Elmwood represents a unique opportunity to own a rambling estate and historic residence inside the Capital Beltway.
The property includes a grand farmhouse, built in 1905, with an attached wing constructed in 1879. Together they form a seven-bedroom home, tied together with generous wrap-around porches and patios for entertaining. A four-room log cabin and other outbuildings are situated in their original historic locations near the main house. Two additional lots, each 1 acre, have been added to the original property bringing the total acreage to 8.02.
A mile from McLean's central business district, the residence is set back from Old Dominion Drive, accessed by a curving 700+ foot private driveway. The grounds feature significant mature hardwoods, pines, azaleas, and a formally landscaped entrance courtyard with fountain.
Distinguished television journalist Roger Mudd and his wife acquired the property in 1972 and through significant restoration, made Elmwood their family home for almost fifty years.
Originally part of the Fairfax Land grant, "Elmwood" has been a working farm and family estate since the early 18th century. The original house was built in 1850 by Spencer Mottrom Ball but was destroyed during the Civil War. After the War, Ball's son William Selwyn ("Selly") returned to Elmwood, building the log "Bachelor's Hall" in 1876 and a larger house in 1879.

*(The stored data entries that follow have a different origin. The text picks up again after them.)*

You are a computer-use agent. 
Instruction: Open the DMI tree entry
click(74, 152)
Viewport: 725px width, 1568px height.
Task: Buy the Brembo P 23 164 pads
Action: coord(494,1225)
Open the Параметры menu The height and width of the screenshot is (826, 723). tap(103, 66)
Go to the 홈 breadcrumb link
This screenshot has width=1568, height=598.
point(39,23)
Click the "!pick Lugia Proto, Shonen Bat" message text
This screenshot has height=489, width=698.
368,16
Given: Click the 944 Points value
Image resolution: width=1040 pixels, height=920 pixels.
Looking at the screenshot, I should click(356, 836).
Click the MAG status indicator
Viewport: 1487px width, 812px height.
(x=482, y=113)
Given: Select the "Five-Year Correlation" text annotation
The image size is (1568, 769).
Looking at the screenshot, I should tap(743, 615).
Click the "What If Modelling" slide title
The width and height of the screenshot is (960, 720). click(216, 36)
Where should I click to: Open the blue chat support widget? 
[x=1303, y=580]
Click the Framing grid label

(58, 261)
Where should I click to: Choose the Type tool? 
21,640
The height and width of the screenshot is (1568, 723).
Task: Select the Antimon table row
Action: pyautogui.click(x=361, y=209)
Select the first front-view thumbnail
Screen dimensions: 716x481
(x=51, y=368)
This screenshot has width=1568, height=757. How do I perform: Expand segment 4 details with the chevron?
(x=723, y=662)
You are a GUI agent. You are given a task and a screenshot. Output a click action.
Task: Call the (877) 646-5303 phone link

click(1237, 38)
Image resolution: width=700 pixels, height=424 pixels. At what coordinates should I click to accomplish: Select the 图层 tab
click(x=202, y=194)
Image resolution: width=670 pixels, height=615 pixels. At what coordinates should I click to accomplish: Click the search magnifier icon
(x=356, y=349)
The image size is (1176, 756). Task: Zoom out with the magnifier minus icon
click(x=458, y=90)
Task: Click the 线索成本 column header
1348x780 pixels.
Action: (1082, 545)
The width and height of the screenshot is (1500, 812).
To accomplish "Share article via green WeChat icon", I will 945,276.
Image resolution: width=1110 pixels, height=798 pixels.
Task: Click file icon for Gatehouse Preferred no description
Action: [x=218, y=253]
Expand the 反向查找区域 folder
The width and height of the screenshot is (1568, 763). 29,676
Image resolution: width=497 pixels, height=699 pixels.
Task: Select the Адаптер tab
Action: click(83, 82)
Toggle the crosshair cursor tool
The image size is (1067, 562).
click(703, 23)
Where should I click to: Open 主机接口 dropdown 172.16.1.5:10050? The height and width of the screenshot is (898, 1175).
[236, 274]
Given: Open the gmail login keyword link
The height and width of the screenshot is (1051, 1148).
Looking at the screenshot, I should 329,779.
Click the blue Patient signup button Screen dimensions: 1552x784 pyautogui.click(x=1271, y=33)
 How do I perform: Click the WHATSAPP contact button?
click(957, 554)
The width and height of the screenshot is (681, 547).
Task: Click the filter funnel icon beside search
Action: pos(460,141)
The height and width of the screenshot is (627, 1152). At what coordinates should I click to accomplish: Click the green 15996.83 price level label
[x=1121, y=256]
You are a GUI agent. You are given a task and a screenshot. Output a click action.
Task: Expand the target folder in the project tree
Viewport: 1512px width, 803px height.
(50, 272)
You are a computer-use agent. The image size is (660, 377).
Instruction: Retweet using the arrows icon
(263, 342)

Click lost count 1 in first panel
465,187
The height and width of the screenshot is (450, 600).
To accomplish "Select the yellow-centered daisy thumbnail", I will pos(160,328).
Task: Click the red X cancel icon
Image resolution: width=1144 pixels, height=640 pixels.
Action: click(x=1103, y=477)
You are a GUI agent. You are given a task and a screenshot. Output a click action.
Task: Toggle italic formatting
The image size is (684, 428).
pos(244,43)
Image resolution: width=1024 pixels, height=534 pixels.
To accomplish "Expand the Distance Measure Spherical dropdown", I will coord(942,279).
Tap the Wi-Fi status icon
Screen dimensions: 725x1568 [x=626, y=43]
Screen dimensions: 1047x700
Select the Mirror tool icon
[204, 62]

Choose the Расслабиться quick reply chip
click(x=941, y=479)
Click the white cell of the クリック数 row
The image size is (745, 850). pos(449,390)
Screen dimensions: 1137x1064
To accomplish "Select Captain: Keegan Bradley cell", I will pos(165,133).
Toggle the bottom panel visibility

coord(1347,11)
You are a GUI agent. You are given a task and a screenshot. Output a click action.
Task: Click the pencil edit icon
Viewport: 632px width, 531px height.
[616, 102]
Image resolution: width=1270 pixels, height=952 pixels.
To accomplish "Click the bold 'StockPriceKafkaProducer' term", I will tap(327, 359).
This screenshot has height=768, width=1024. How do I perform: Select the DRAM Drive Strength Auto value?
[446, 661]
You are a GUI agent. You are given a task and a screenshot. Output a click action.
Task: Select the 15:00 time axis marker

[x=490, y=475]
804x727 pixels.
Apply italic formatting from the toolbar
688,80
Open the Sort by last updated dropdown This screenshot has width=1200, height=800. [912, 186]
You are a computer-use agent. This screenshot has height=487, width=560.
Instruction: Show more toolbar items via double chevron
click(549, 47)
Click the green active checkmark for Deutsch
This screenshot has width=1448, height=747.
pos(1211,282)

In 1900, John McLean, owner of the Washington Post, was granted a charter to build The Washington and Old Dominion railroad from Rosslyn to Great Falls. McLean bought rights of way along what would eventually become Old Dominion Drive, and the Ball family Family sold access through Elmwood; the stop there was then called "Ball's Hill." The surrounding public roads - including Ball's Hill Road, Mottrom Drive and others - capture some of the property's history.